L’espace piétonnier est ainsi restreint, voire supprimé, reporté sur le coeur de l’espace public initialement destiné à recevoir des services publics (établissements scolaires, de loisirs, espaces verts, aires de stationnement, aires de jeux…) qui doivent assurer cette cohésion sociale et territoriale faisant la vie urbaine. En dehors d’actions associatives isolées visant à le valoriser (aménagement de terrains de football, abri pour poubelles collectives), l’espace public est une simple annexe éloignée du logement. On y fait garder sa voiture et, à toute heure du jour et de la nuit, des ordures ménagères ou des débris de matériaux de construction sont jetés à même le sol. Des personnes âgées s’y adonnent le jour à des jeux de société et nombre de jeunes s’y attardent, les chaudes nuits d’été, guettant la fraîcheur du petit matin pour réintégrer des logements suroccupés. C’est ainsi un espace dominé par l’élément masculin.

L’habitat individuel ou le modèle hybride

Les débats des années 1970 sur l’inadaptation de l’habitat collectif à la famille algérienne ont convergé avec la volonté de libéralisation et de désengagement affichée et mise en oeuvre par les pouvoirs publics au début des années 1980, pour stimuler une expansion sans précédent de l’habitat individuel. Cette expansion s’est faite certes sous l’effet des influences du modèle occidental, notamment français, mais aussi et surtout de la prégnance culturelle d’une tradition qui privilégierait la maison individuelle garante de l’intimité familiale.

On sait aujourd’hui combien la promotion de l’habitat individuel a été grosse consommatrice d’espace, sans pour autant résoudre la crise de logement, et combien les modèles adoptés obéissent moins aux impératifs invoqués qu’à des critères économiques et aux stratégies familiales développées en matière d’accès à la propriété. Ce nouveau logement ne reproduit presque jamais, sauf chez quelques nostalgiques en quête d’authenticité, le modèle traditionnel de la maison aux murs extérieurs aveugles et sobres, et aux pièces organisées autour du wast dar ou patio. Il ne respecte pas non plus, le plan de masse lorsqu’il est produit dans le cadre de coopératives immobilières soumises au permis de construire collectif. Nombreux sont les attributaires jouissant d’un fort capital relationnel ou d’une forte capacité de persuasion, qui parviennent à obtenir un permis individuel.

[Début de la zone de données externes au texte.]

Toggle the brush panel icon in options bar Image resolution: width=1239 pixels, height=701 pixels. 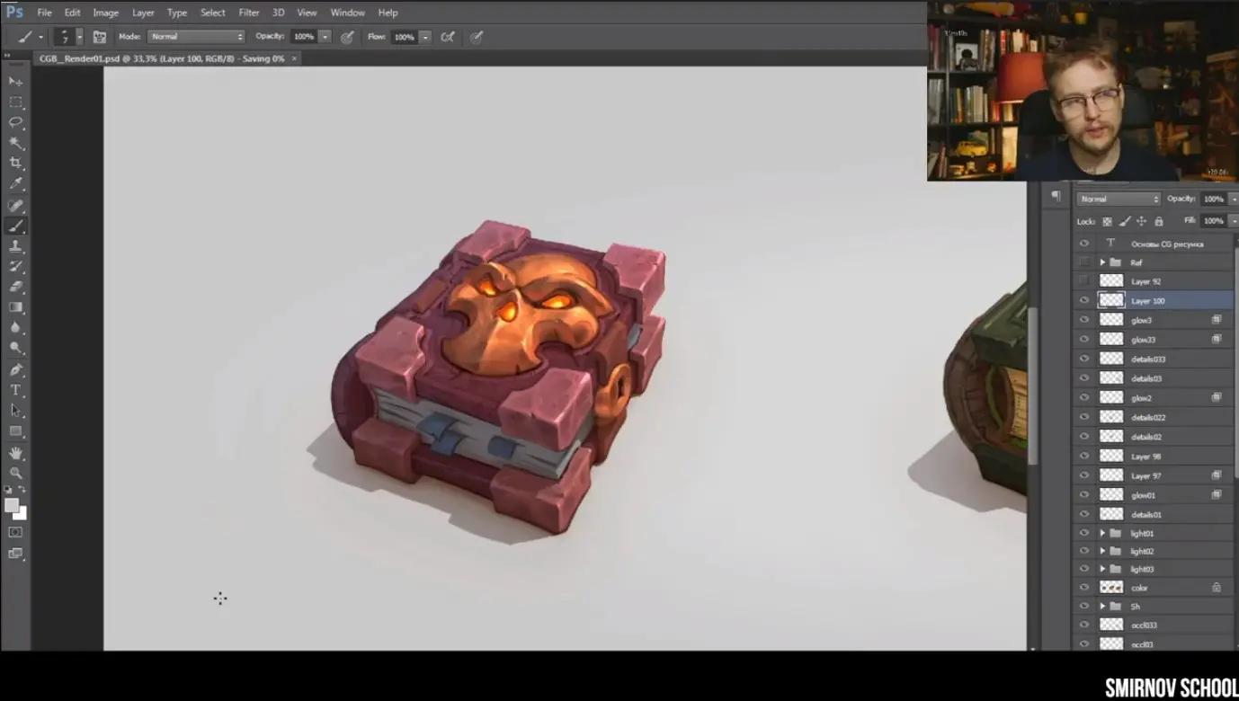tap(100, 37)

Si le pavillon à l’occidentale qui privilégie les espaces ouverts reste prisé par une partie des accédants, la règle est à la maison-immeuble, fréquemment conçue en appartements indépendants destinés au logement des garçons une fois mariés, les jeunes filles étant appelées à rejoindre le logement marital [6]. Cette maison-immeuble consomme le plus souvent la quasi-totalité de la surface allouée, réduisant le patio à la portion congrue, à l’arrière de la bâtisse, un espace du reste souvent peu utilisé car exposé au regard des voisins. Les façades, ouvertes sur la rue, affichent l’opulence parfois ostentatoire des propriétaires en quête de reconnaissance sociale, alors que les vieilles maisons bourgeoises des médinas opposaient un dehors quelconque et aveugle à un dedans somptueux. Les hauts murs, parfois surmontés de fils barbelés ou de tessons, sont autant sinon plus des remparts sécuritaires que l’expression d’une quête d’intimité familiale. Les caves et les garages surdimensionnés sont le lieu d’activités industrielles ou artisanales ou, encore, servent d’entrepôts à des activités commerciales situées dans les quartiers de la ville-centre, toutes activités exercées fréquemment dans l’informel le plus total, par les résidants eux-mêmes ou par des locataires. Ce mélange de résidence et d’activités qui se partagent les niveaux de la bâtisse devient quasi systématique dans les lotissements populaires en dépit des dimensions modestes des lots, alors que le modèle de la médina les séparait strictement (figure 3).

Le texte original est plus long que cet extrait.